DATASET RECORDS section start
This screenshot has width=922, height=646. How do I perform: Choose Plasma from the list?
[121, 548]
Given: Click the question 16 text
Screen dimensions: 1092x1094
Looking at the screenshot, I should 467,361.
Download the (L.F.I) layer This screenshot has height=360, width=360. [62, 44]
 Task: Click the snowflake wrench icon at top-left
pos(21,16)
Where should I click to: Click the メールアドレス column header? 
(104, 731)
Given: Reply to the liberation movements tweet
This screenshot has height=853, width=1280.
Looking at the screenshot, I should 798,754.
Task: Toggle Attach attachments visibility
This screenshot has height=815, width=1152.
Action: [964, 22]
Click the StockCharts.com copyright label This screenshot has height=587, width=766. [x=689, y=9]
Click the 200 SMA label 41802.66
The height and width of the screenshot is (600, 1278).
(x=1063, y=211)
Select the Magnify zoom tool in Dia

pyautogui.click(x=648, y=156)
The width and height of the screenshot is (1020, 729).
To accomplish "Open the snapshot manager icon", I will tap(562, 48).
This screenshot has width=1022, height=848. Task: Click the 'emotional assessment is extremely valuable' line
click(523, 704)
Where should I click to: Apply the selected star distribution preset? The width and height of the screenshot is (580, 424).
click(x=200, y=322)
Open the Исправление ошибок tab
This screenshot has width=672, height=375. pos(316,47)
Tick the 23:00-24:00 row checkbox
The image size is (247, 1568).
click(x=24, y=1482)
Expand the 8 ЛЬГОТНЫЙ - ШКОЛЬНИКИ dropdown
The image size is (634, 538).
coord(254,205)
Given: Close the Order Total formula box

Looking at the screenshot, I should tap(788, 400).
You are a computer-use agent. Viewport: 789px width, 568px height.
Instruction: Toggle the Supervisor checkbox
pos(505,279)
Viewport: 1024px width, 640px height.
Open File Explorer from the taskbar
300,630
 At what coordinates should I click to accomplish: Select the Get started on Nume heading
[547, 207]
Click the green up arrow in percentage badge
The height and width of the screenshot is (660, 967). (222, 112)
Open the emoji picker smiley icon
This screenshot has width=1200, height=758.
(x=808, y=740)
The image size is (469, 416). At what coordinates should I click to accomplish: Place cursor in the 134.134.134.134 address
DATASET RECORDS section end
* [WHAT YOU NEED TO DO]: Tell how many lines above contain the word "Viewport". Give the number alone.

* [FINISHED EXERCISE]: 2